Give back all of the data exactly, with every picture omitted.

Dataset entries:
+-------+

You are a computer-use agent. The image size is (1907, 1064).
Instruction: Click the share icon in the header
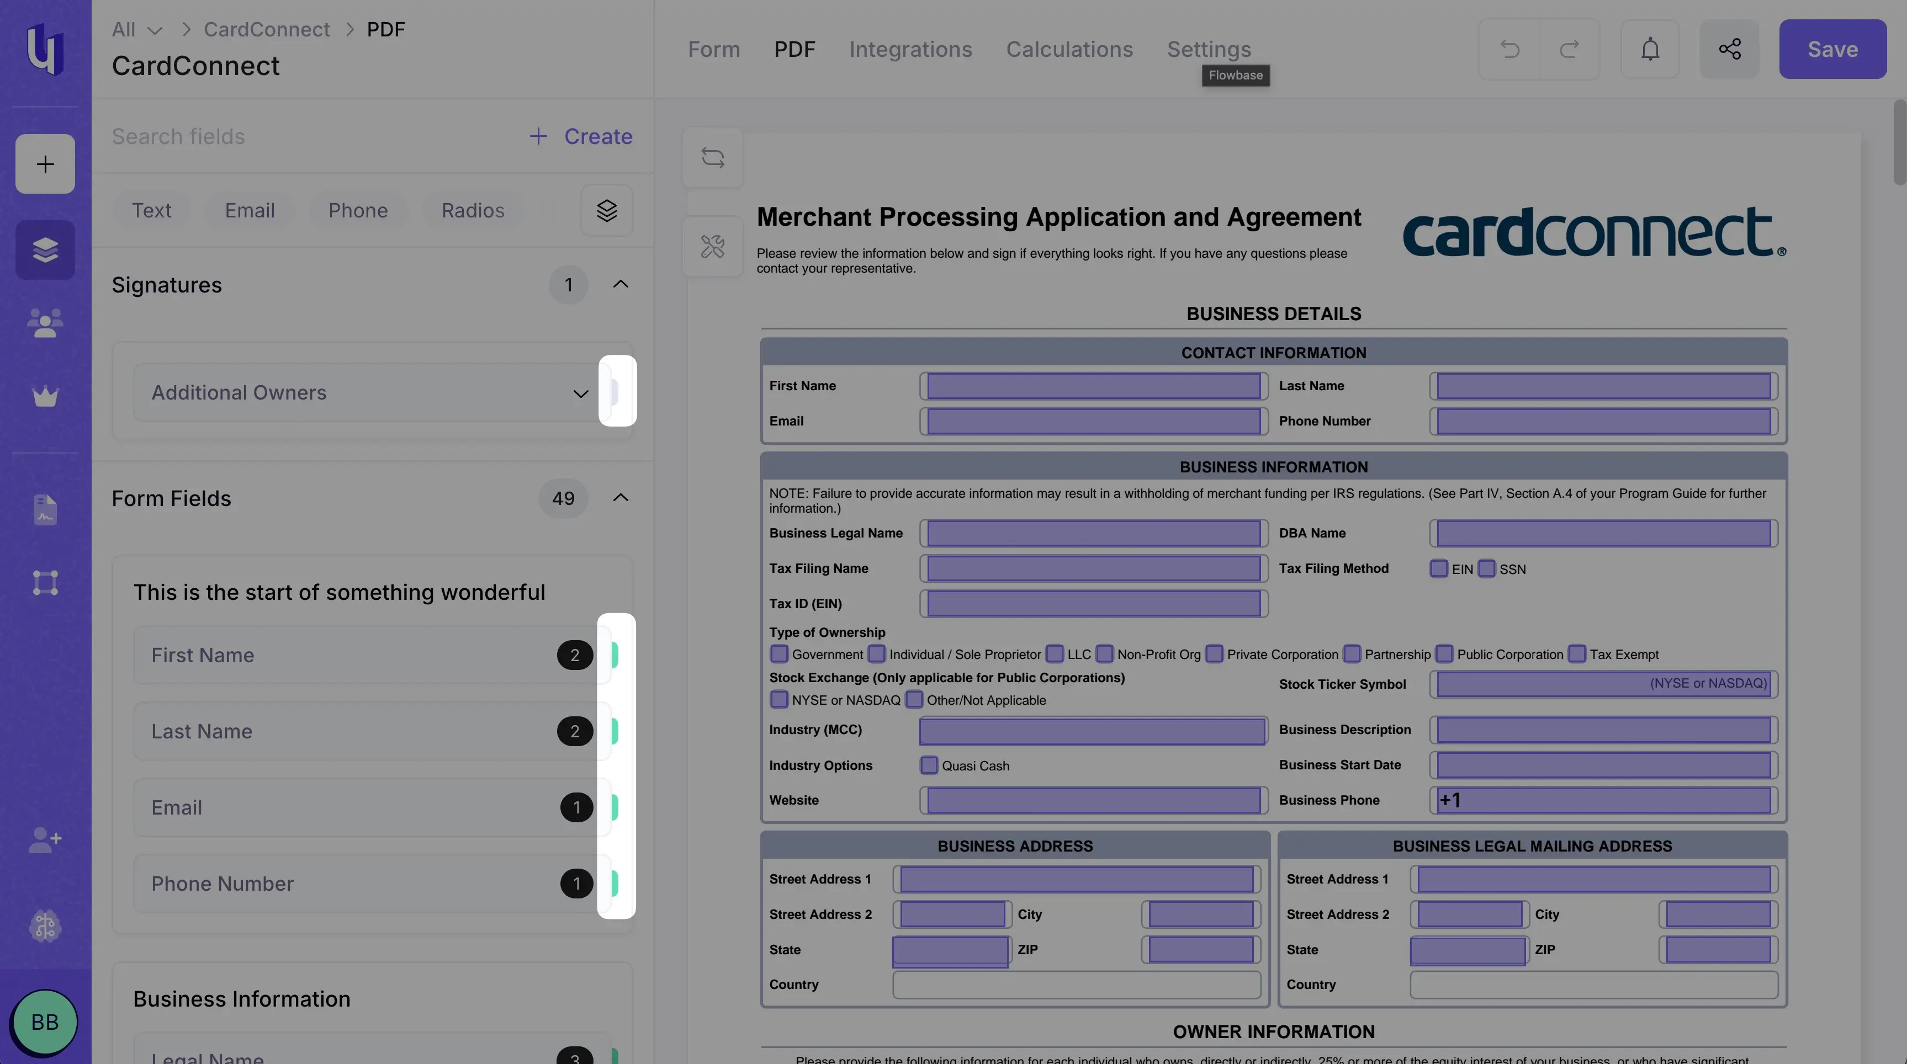[1729, 49]
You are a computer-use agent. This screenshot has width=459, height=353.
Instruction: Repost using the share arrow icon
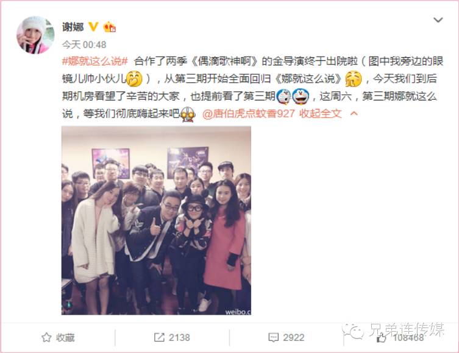[x=159, y=337]
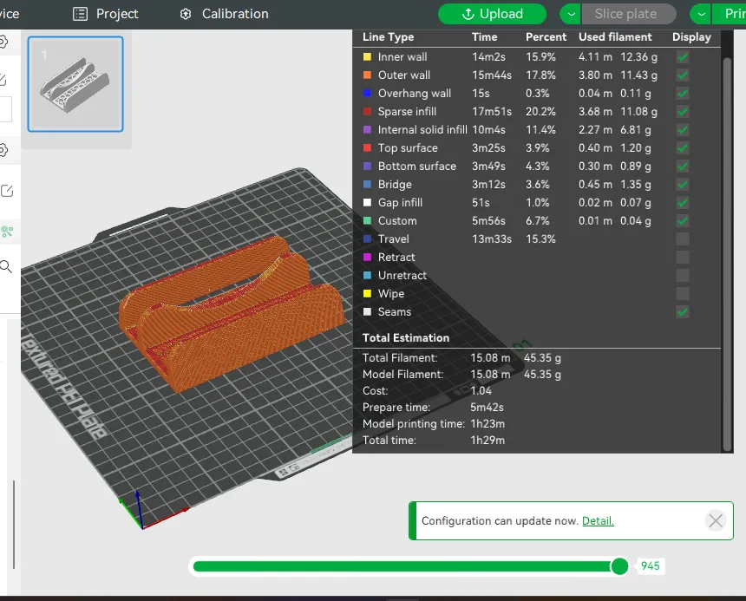Dismiss the configuration update notification

click(715, 520)
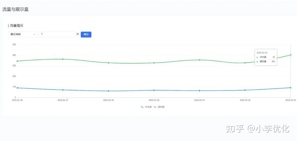This screenshot has height=141, width=297.
Task: Select blue 点击量 point at 2020-02-27
Action: (63, 90)
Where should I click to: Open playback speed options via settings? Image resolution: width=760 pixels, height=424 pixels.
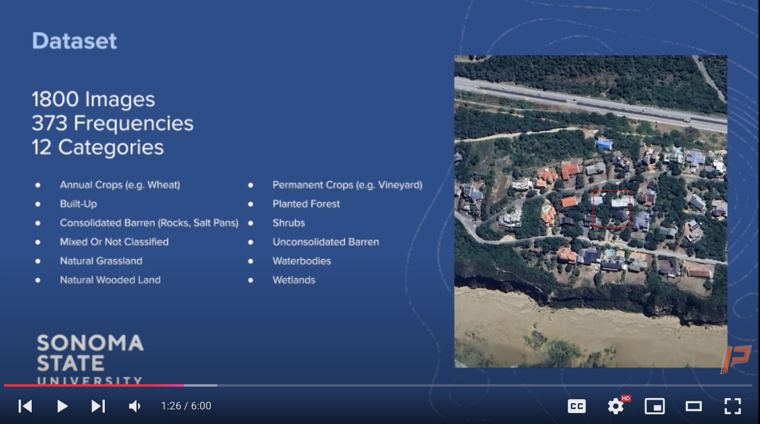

+-------+

* SOLUTION FOR THIS PROBLEM *
You are a computer-use agent. The image size is (1907, 1064).
Instruction: Click the share icon in the header
[1729, 49]
You are a computer-use agent. This screenshot has width=459, height=353.
Instruction: Repost using the share arrow icon
[x=159, y=337]
Dismiss the configuration update notification

click(715, 520)
This screenshot has height=141, width=297.
Task: Select blue 点击量 point at 2020-02-27
Action: (63, 90)
Where should I click to: Open playback speed options via settings? Image resolution: width=760 pixels, height=424 pixels.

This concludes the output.